══ LISTING ══
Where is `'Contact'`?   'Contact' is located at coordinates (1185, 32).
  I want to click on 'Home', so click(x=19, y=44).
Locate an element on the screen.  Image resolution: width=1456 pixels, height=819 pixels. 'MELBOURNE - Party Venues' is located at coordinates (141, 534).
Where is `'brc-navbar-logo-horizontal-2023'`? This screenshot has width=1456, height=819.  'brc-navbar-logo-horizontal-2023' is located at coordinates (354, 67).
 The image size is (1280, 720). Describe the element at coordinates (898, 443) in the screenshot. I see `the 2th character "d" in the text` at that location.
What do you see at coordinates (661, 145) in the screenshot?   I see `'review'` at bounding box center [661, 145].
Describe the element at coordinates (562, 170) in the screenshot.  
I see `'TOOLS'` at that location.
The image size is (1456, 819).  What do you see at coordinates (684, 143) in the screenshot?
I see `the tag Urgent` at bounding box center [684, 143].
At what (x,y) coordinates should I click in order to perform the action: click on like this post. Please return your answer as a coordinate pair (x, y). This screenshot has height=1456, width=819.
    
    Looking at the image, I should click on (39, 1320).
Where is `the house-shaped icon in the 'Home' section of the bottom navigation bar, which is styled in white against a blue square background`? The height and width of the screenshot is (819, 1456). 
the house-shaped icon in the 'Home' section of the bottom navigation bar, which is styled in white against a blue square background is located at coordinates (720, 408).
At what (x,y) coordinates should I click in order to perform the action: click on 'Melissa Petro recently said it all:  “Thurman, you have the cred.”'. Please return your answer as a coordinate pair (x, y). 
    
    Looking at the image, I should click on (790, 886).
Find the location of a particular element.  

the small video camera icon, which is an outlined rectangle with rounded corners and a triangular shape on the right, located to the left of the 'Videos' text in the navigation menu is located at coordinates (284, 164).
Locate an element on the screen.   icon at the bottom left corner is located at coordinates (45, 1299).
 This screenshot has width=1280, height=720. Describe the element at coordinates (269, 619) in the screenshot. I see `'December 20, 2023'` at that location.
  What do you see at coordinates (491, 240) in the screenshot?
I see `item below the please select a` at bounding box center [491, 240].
═══
• [EXERCISE OBJECTIVE]: Reproduce the lines of the material above without any change, beginning with the line that contains "has height=1456, width=819." and ending with the line that contains "the small video", both included.

• [COMPLETE RESPONSE]:
At what (x,y) coordinates should I click in order to perform the action: click on like this post. Please return your answer as a coordinate pair (x, y). This screenshot has height=1456, width=819.
    
    Looking at the image, I should click on (39, 1320).
Where is `the house-shaped icon in the 'Home' section of the bottom navigation bar, which is styled in white against a blue square background`? The height and width of the screenshot is (819, 1456). 
the house-shaped icon in the 'Home' section of the bottom navigation bar, which is styled in white against a blue square background is located at coordinates (720, 408).
At what (x,y) coordinates should I click in order to perform the action: click on 'Melissa Petro recently said it all:  “Thurman, you have the cred.”'. Please return your answer as a coordinate pair (x, y). 
    
    Looking at the image, I should click on (790, 886).
Find the location of a particular element.  

the small video camera icon, which is an outlined rectangle with rounded corners and a triangular shape on the right, located to the left of the 'Videos' text in the navigation menu is located at coordinates (284, 164).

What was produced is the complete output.